This project uses Deep Learning techniques to classify hand gestures in the classic game of Rock-Paper-Scissors. With varying hand positions, orientations, and gesture styles, the challenge lies in creating robust models capable of accurate predictions.
The dataset is sourced from Kaggle: Rock-Paper-Scissors Images, containing thousands of labeled images. Data was split into:
- Training (80%)
- Validation (6%)
- Testing (14%)
To design, implement, and evaluate models capable of classifying images into one of the three categories:
- ✊ Rock
- ✋ Paper
- ✌️ Scissors
The study explores:
- The effectiveness of Transfer Learning (VGG16 and ResNet architectures).

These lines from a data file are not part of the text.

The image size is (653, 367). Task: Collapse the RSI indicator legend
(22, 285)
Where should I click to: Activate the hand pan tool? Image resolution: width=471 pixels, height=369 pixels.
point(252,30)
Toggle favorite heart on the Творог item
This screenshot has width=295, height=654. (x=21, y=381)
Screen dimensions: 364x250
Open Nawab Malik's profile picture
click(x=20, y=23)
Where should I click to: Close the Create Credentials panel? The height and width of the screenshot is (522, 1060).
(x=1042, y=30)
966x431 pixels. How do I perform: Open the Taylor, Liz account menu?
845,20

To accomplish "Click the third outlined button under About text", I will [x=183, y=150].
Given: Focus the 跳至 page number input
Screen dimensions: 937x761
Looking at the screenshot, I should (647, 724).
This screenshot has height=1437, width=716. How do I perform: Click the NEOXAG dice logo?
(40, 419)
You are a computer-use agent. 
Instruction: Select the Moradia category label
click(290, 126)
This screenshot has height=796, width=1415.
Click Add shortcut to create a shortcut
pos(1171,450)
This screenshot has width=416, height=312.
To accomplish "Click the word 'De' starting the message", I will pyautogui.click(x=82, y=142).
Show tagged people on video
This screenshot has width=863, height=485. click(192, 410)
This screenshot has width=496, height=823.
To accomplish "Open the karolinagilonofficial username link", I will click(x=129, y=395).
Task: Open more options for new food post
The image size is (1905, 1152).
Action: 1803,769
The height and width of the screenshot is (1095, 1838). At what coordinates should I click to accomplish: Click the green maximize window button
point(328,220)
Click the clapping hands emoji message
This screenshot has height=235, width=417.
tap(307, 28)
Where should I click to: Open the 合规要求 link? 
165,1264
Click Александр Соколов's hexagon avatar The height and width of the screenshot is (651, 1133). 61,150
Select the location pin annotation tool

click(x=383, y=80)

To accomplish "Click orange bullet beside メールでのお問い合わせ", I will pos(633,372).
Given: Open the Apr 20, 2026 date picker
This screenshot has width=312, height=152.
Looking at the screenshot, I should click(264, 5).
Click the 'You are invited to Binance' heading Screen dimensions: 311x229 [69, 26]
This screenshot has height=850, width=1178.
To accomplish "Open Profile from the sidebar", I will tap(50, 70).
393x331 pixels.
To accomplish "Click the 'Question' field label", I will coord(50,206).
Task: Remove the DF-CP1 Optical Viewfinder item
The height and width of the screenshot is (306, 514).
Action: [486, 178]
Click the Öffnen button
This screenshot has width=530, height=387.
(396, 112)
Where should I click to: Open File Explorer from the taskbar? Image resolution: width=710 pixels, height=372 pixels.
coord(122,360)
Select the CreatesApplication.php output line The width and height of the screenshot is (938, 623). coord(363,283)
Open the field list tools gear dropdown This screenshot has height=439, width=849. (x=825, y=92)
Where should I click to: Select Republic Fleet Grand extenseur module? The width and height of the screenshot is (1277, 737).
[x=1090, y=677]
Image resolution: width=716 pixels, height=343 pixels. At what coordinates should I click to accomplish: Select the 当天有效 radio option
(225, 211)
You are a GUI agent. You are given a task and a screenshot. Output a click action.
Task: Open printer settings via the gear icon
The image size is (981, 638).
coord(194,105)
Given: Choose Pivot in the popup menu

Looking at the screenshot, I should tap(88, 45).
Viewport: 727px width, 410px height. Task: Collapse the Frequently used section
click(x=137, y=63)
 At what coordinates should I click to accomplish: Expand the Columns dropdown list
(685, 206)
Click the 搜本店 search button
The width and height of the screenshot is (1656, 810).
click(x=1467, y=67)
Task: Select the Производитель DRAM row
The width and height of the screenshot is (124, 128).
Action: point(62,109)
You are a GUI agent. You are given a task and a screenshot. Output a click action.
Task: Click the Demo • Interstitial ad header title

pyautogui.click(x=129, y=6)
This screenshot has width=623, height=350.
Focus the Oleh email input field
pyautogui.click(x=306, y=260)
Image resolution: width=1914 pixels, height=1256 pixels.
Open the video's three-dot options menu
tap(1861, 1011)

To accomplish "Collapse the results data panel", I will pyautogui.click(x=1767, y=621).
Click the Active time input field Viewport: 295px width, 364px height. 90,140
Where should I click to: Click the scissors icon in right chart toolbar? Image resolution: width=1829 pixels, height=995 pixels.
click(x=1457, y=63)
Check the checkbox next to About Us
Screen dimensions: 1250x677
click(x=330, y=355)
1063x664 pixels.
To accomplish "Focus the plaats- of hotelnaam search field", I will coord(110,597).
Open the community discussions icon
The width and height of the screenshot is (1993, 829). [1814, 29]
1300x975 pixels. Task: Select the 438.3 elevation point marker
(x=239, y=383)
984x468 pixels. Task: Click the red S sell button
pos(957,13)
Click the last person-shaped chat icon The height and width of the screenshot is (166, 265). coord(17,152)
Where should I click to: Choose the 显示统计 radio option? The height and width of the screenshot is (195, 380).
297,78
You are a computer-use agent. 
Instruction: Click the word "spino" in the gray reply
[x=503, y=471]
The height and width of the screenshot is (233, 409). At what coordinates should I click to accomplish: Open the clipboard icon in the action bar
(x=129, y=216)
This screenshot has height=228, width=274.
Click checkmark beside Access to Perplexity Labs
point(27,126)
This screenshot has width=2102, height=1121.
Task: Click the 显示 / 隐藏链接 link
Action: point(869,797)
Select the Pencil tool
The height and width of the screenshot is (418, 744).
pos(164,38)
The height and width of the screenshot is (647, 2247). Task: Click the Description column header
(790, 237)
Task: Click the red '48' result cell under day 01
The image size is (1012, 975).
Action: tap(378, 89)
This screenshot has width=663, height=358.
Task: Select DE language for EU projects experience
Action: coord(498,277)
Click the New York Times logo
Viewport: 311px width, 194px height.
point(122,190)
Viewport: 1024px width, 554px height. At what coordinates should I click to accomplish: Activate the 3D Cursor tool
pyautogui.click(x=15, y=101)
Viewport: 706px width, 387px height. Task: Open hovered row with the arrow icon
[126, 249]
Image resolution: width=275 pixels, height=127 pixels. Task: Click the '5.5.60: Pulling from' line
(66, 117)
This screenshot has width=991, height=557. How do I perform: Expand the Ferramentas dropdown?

- Building a custom CNN from scratch, both with and without Ridge regularization.
- Techniques like data augmentation, fine-tuning, and kernel visualization.
- VGG16 and ResNet were pretrained on ImageNet and fine-tuned for this dataset.
- The architecture included frozen layers, dropout regularization, and task-specific dense layers.
- A CNN inspired by Inception, analyzing images at two scales using convolutional layers with 7x7 and 3x3 filters.
- Ridge regularization was applied to combat overfitting and gradient vanishing issues.
- Custom Model (with Ridge): Achieved 100% accuracy on the test set.
- VGG16 (Transfer Learning): High accuracy with notable misclassifications in "Paper" gestures.
- Correct classifications focused on hand contours.
- Misclassifications were often due to incomplete hands or unconventional gestures.
- The VGG16 kernels retained texture-detection biases from ImageNet, emphasizing the need for fine-tuning.
- Custom models demonstrated effective edge and shadow detection.